Cela me dit mais pas tout de suite lorsque je présenterai une émission portant sur ces questions, je le ferai avec grand plaisir mais aujourd’hui ce n’est pas le cas. Sinon, à propos de mes origines, je trouve assez normal que cela suscite de la curiosité, étant très curieuse moi-même ! Je suis très à l‘aise avec ça ! Mon père est Soudanais (en fait Nubien), ma mère est égyptienne… et moi je suis née au Liban et je suis très contente de ma couleur et de mes origines plurielles ! Tout cela ne devient une richesse que si l’on fait la part des choses et qu’on les comprend. Je n’ai été qu’une fois au Soudan… Je suis très française, j’avais cinq ans quand je suis arrivée en France. Je suis très à l’aise dans les pays arabes, mais je m’exprime le mieux en français…

« Les origines ne deviennent une richesse qu’au moment où on se les approprient, pas avant. »

Justement, vous qui êtes sur la chaîne de la diversité, quelles sont vos réflexions sur la situation et les évolutions en France, ainsi que dans les médias, et en politique ?

Une chose est sûre, on ne peut pas dire qu’il n’y a pas d’obstacles ! Mais il ne faut pas être contre-productif, ne pas faire peur aux gens, laisser le temps agir et rester ouvert. Il faut rester diplomate et aller vers les gens, car personne n’aime être forcé à faire les choses.

En ce qui concerne les médias, je pense qu’il y a du boulot pour tout le monde… mais il faut y aller en douceur et laisser du temps, le processus sera naturel. Je comprends qu’il y ait des gens impatients (la patience et moi ça fait deux !). Du côté des téléspectateurs, il n’y a pas de problème.

Au niveau politique, que l’on soit d’accord ou pas avec le Président de la République, malgré tout, c’est un geste fort que constituent les nominations de Rachida Dati, Rama Yade et Fadela Amara. C’est un acte citoyen dans le monde politique.

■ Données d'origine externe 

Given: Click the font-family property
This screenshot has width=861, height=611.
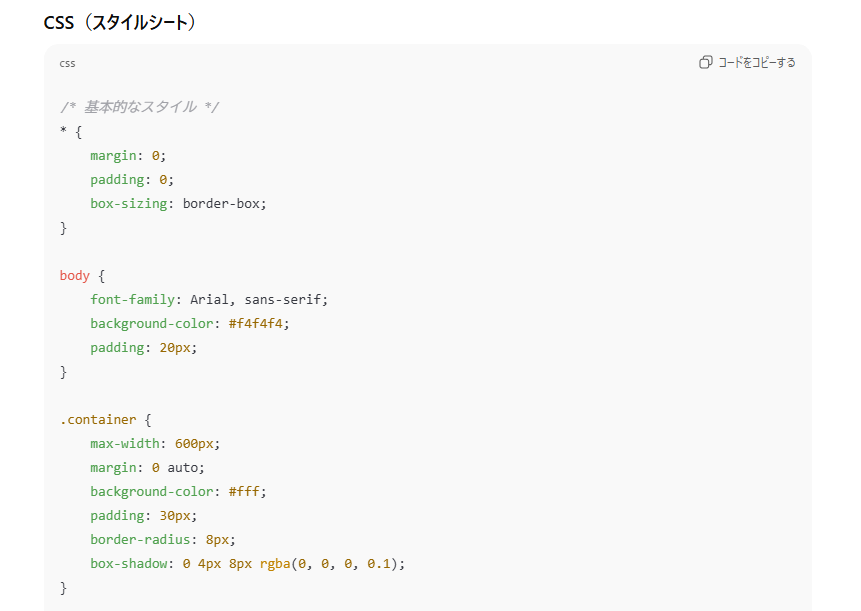Looking at the screenshot, I should tap(132, 300).
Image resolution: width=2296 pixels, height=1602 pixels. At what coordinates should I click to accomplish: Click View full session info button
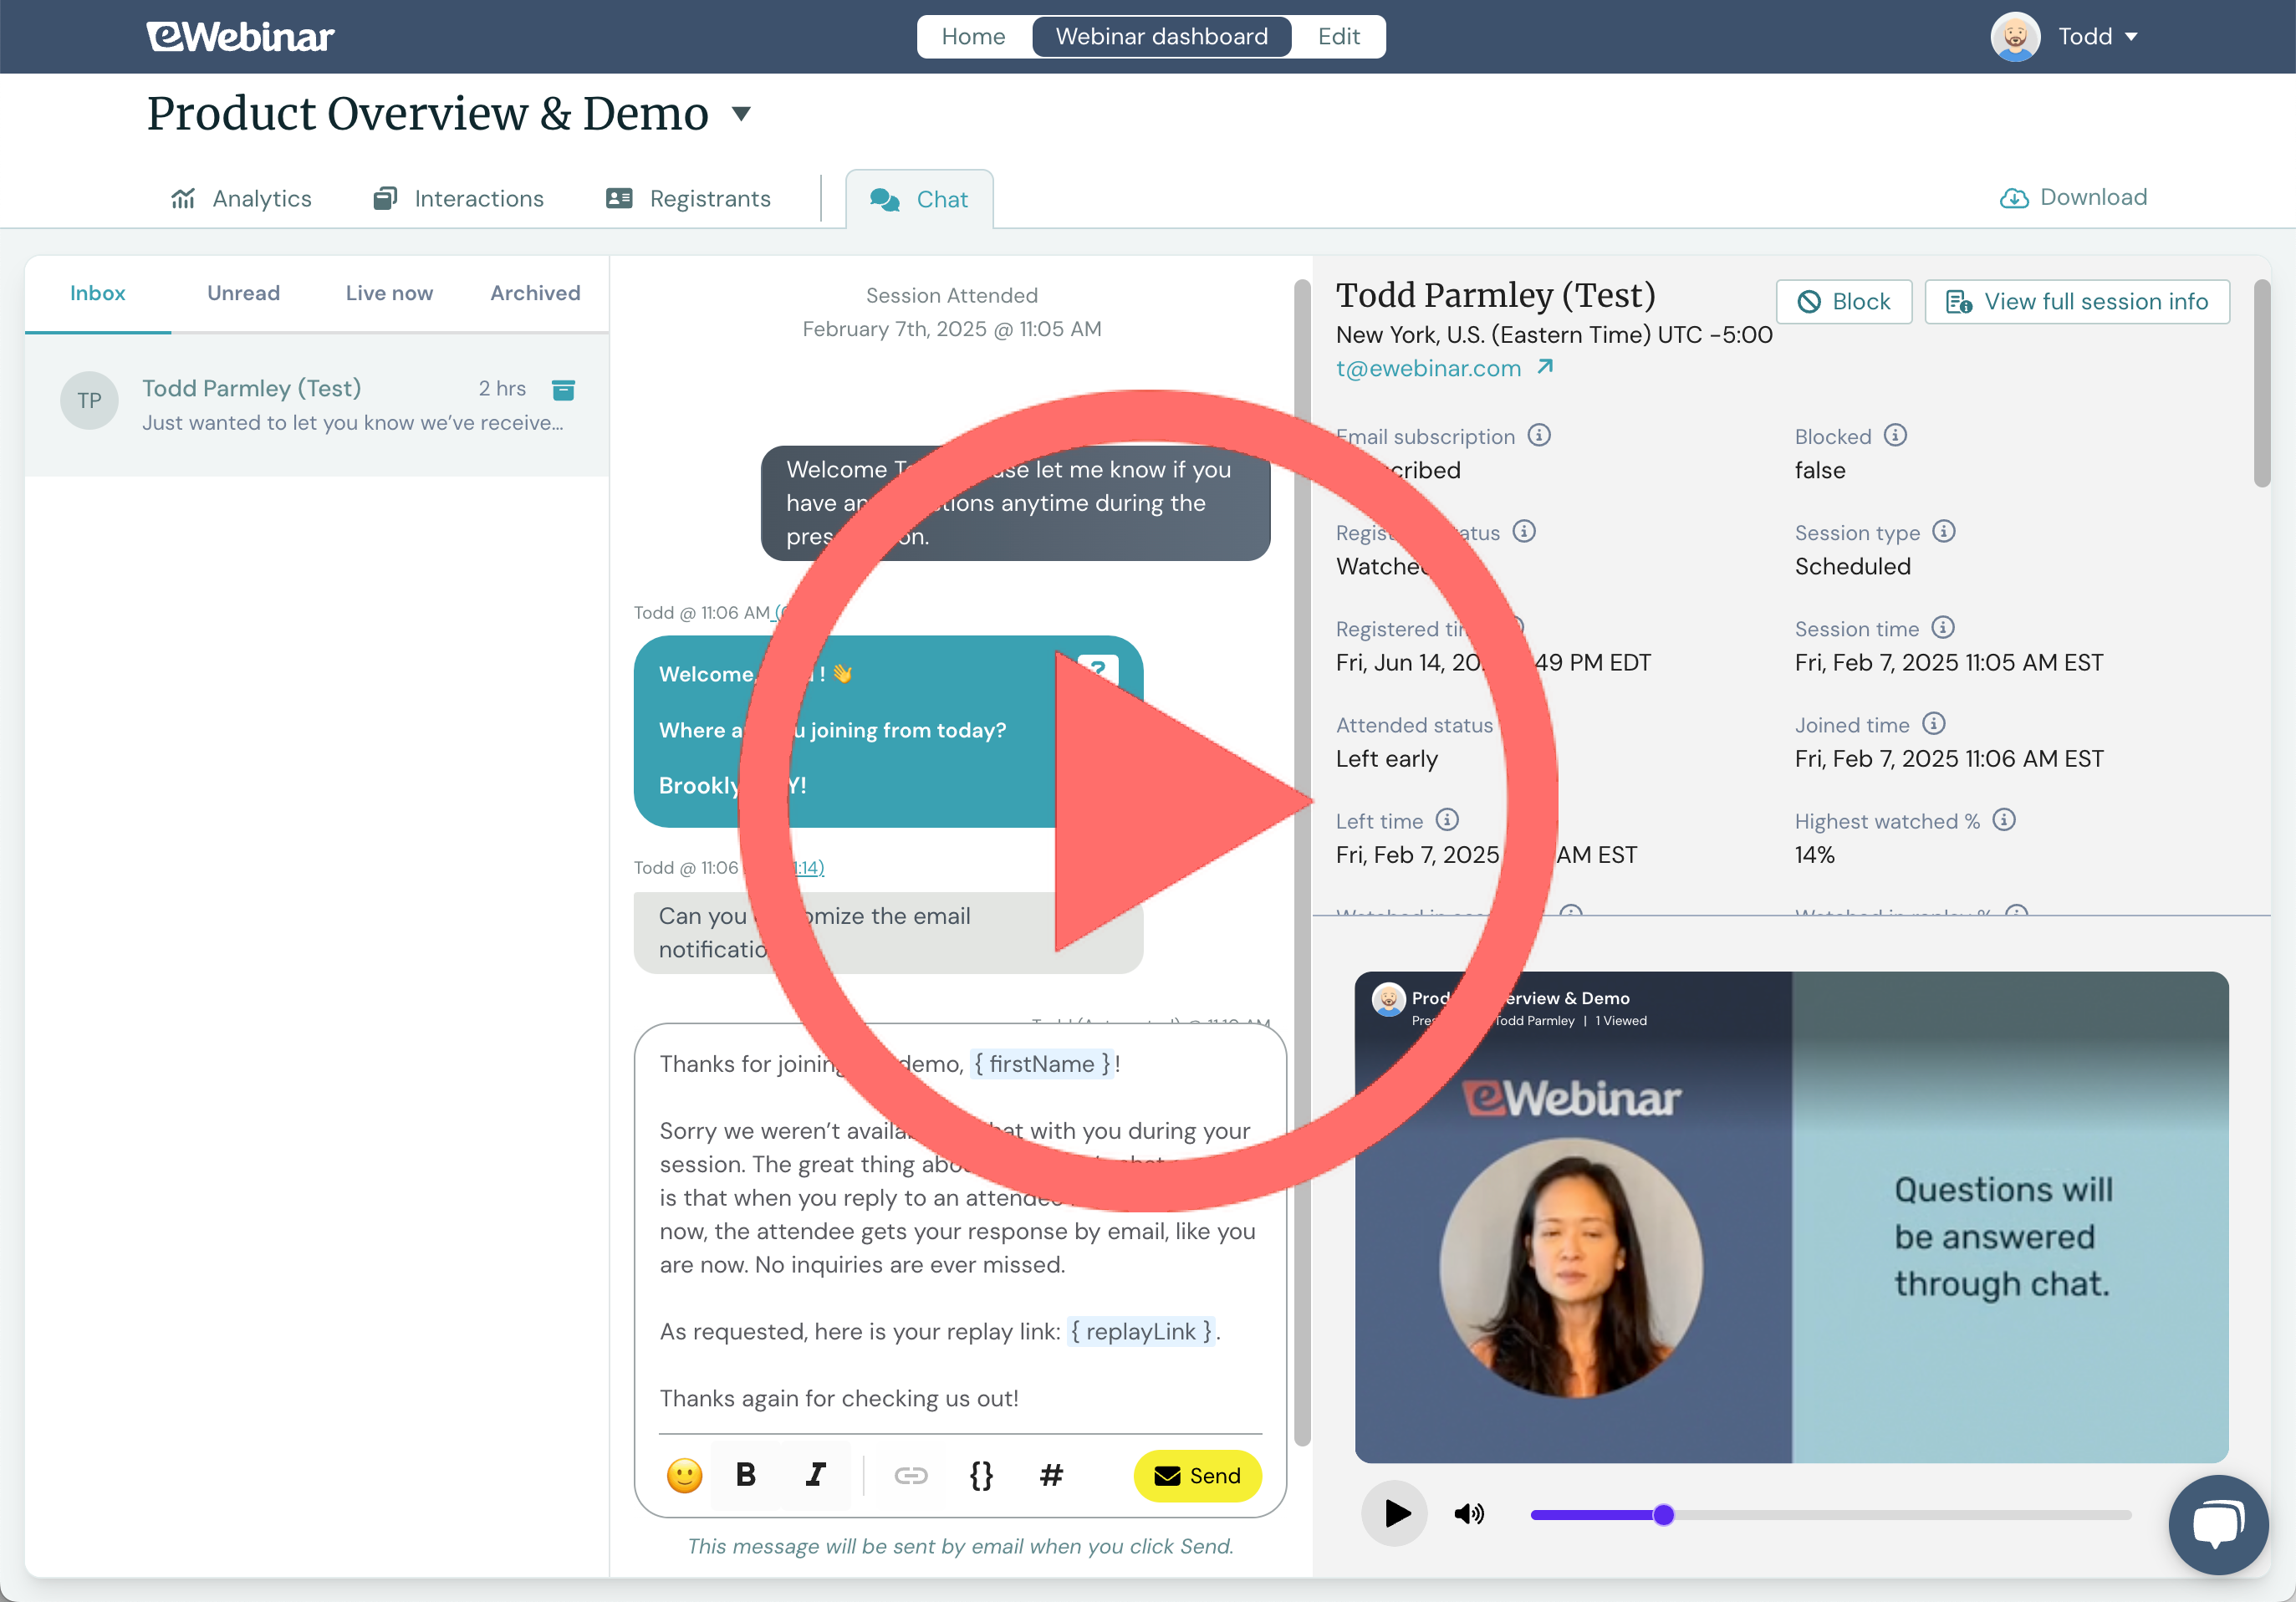pos(2076,302)
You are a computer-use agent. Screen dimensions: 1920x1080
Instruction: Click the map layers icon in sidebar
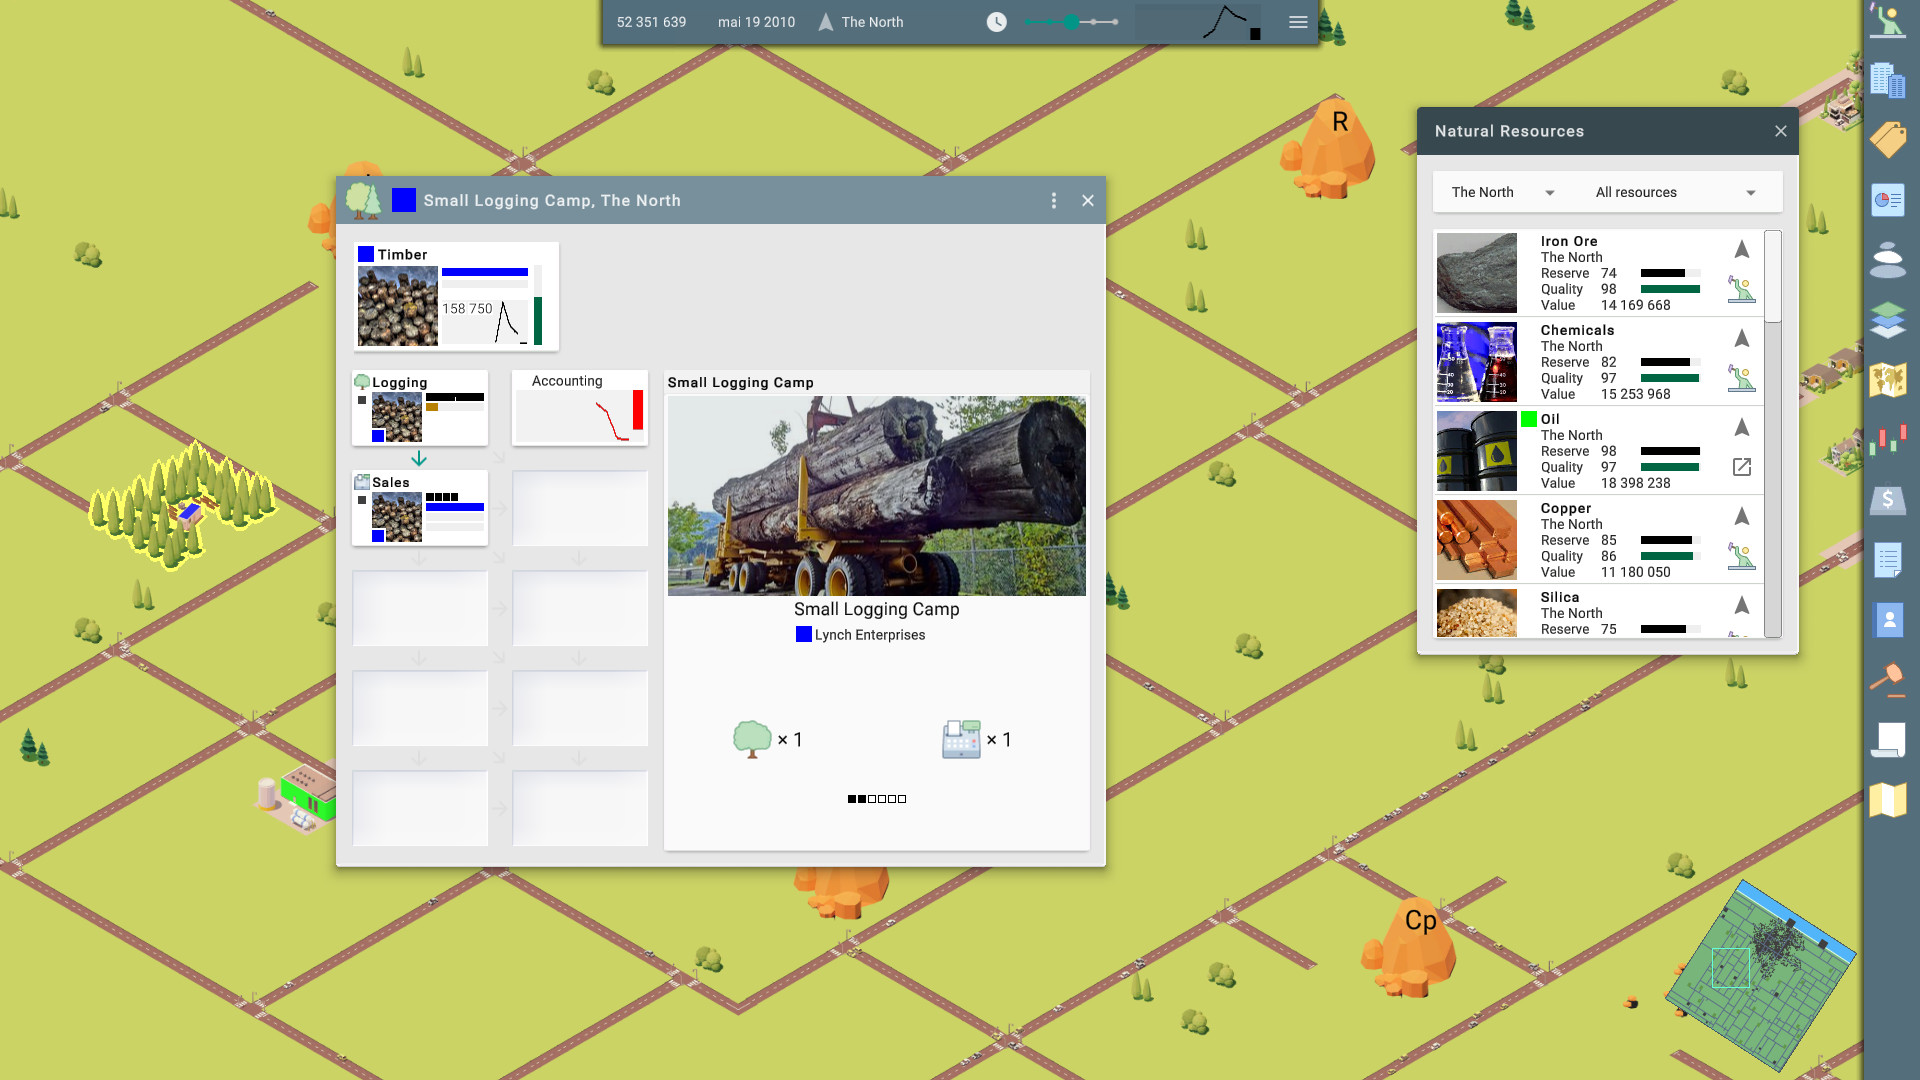pyautogui.click(x=1888, y=320)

C’est aux politiciens de donner l’exemple !
Autrement dans le monde de l’entreprise, il y a beaucoup moins de problèmes parce qu’il y a plus de pragmatisme. L’élite française n’est pas monocolore.
Il y a une dynamique, les gens ont été sensibilisés… Il faut que ça viennent naturellement.

Finissons plus légèrement… Qu’aimez-vous dans votre métier et aimez moins ?

Ce que j’aime, le fait d’être toujours en action sans faire d’efforts. Etre en contact avec les gens. C’est un partage, un lien qu’il y a avec les téléspectateurs, les auditeurs, les invités. J’ai besoin de ce contact, un peu comme d’être entourée ! On apprend aussi énormément ; il y a beaucoup de domaines que je n’aurais pas découvert autrement !
Ce que j’aime moins… c’est que parfois on est obligé de survoler, et c’est frustrant.
En fait, j‘aime tout ! (rires)

Quelles sont vos passions ?

Mes passions : mon métier, la découverte des gens, les mettre en avant, le cinéma, le théâtre, l’art sous toutes ses formes, voyager, c’est vital pour moi.

Quels sont vos projets Samira ?

Continuer sur cette voie, sur ce rythme. Collaborer avec d’autres chaînes… et pas nécessairement pour de l’info. Travailler sur une chaîne hertzienne… Surtout continuer à apprendre et à faire les choses que j’aime !

Pour clore cet entretien en beauté, livrez-nous votre dernier mot dans la langue qui nomme bon nombre d’étoiles…

Si pour finir cette interview, vous me dites merci, alors je vous répondrais en arabe Ahlan wa sahlan, qui s’emploie aussi bien pour remercier quelqu’un en retour ou pour lui souhaiter la bienvenue.
Ahlan veut dire que vous êtes au sein de votre famille
Sahlan est un terme qui rappelle les dunes et qui veut dire facile en arabe
Ahlan wa sahlan veut dire : vous êtes au sein de votre famille par conséquent tout vous est facile et accessible.

Un grand merci Samira pour cet enrichissant et plaisant entretien !

Propos recueillis par Damien D., le 1er octobre 2008.